● **How to complete this task**: From the line that contains "Where should I" to the final line below, both included, print each line exactly and skip the pictures.

● **Data shown**:
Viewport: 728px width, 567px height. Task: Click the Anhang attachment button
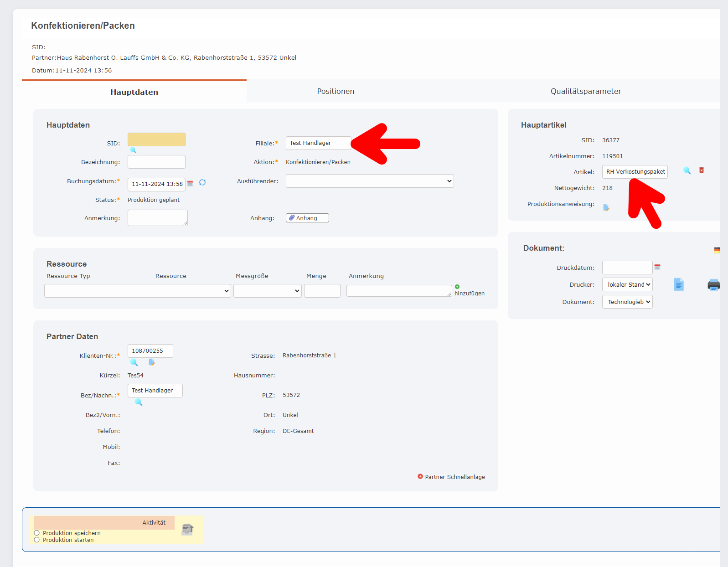point(307,218)
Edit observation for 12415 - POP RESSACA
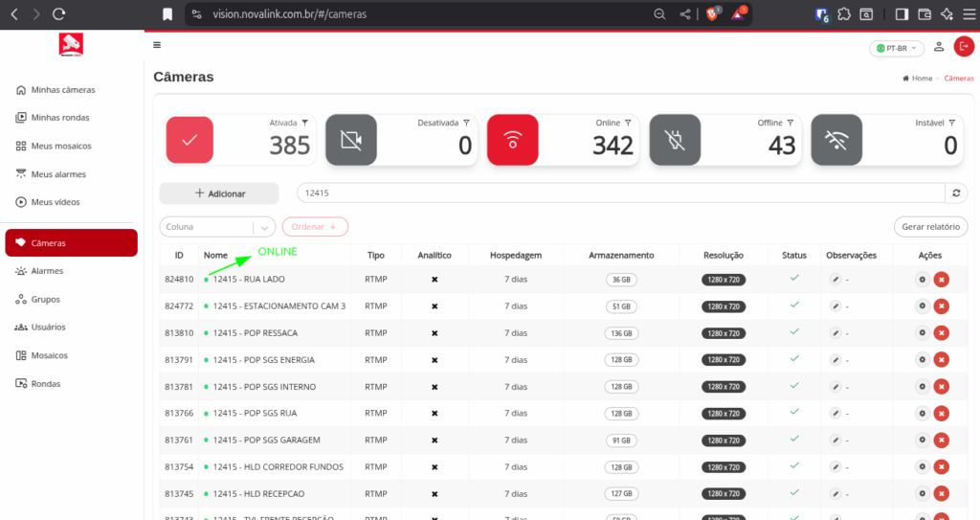 pos(835,333)
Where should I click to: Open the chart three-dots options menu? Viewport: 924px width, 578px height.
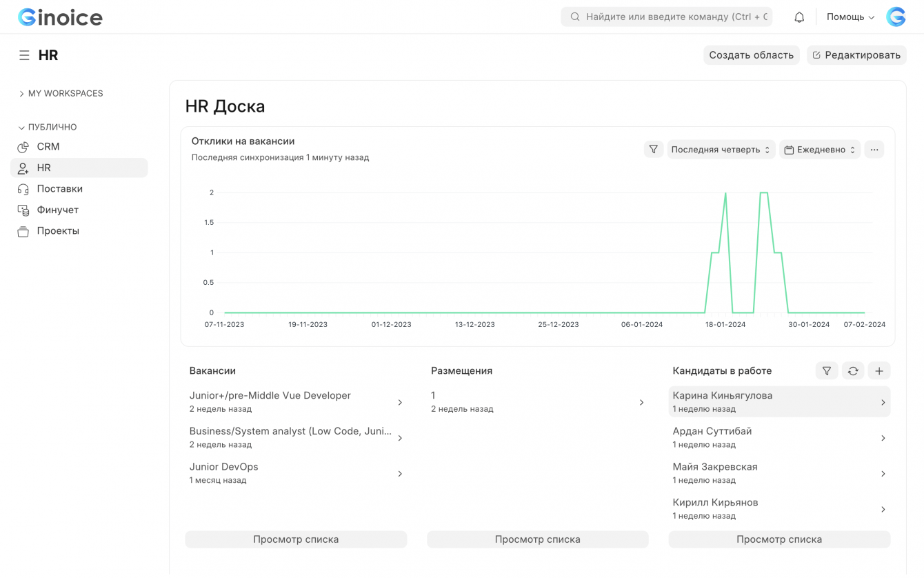[x=874, y=150]
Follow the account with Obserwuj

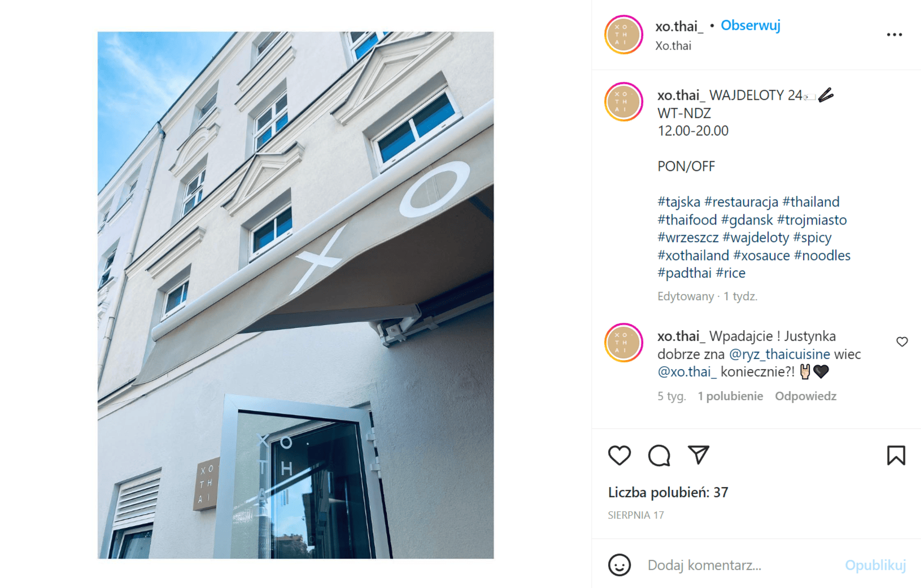pos(750,26)
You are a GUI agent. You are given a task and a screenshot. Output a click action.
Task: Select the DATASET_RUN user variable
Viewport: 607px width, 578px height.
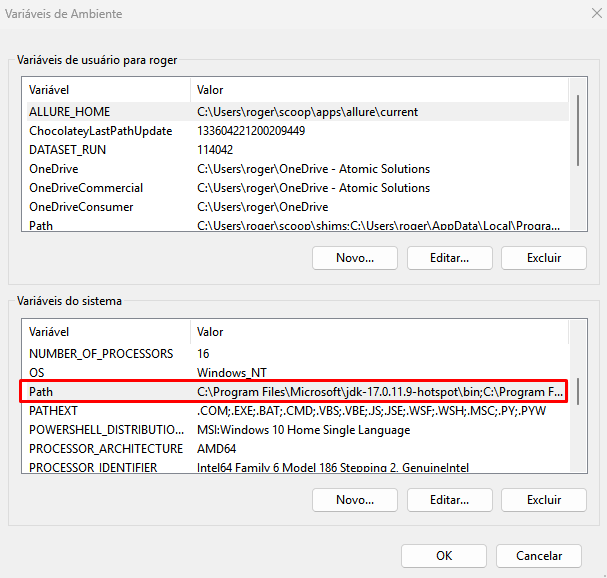click(298, 150)
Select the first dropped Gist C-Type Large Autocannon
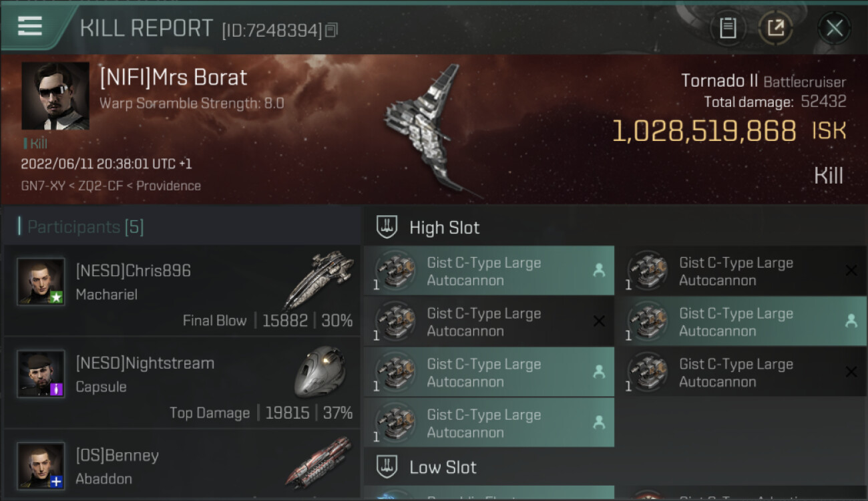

● **Answer for this exercise**:
Where should I click to: Open the chart three-dots options menu? Viewport: 924px width, 578px height.
[x=874, y=150]
Follow the account with Obserwuj

pos(750,26)
You are a GUI agent. You are given a task and a screenshot. Output a click action.
Task: Select the DATASET_RUN user variable
Viewport: 607px width, 578px height.
click(298, 150)
Select the first dropped Gist C-Type Large Autocannon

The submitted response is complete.